Das neapolitanische Bett
The Neapolitan Bed

Klaus Wagenbach Verlag, August 2005, 240 pp.
ISBN 3-8031-2522-7

Two shots are fired and two men fall. The assassin has waited patiently for his moment, nonchalantly nibbling sunflower seeds and crushing the shells beneath his feet as he whiles away the minutes. We are in a piazza in the Old City of Naples, and Vesuvius, lowering ominously in the background and with lava bubbling just beneath its surface, could have served as a portent of the killing about to occur. A Camorra killing, or so it seems, for these sinister gangsters are all-powerful here. But was it – and who are the victims? The triumphant twist in this riveting new novel by the prizewinning Austrian author Birgit Müller-Wieland is that one of the two – the one over whom three mysterious women are wailing and saying their rosaries – has been the principal narrator of the tale, and has now, in the final moments before he dies, been describing his own murder.

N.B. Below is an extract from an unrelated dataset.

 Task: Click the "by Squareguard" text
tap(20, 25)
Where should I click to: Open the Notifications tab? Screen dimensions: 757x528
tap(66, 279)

He is – in his latest incarnation at least – one Signor Ignazio, proprietor of a small hotel, who passes the time of day in a pasticceria close by with an elderly, crippled woman with very blue eyes. Does he stir within her vague memories of a dashing young man called Ombra, who, between dancing and making love to her, had some business with a Camorra chief called Don Anchiso, after whose death he had to vanish and change his appearance? More characters appear and the time-scale moves back and forth. There is Lavinia, a woman dangerous to cross, and her unfaithful husband Enea, Don Anchiso’s son, who nowadays runs a shop selling carvings of painted Madonnas but is found to be conducting other business as well. And enter, next, Ermes, a former Italian partisan, whose life Signor Ignazio saved when he was called Ignaz and spoke German, since his family came from Galicia, once the German part of Poland. And, finally, who are the two young tourists, one from each side of the Iron Curtain (the time is pre-1989), who act as a sort of catalyst?

This jigsaw of a novel – thriller if you like – is a study in identity, war and revenge, with an operatic setting Fellini would have had a field day with. A complex, absorbing read.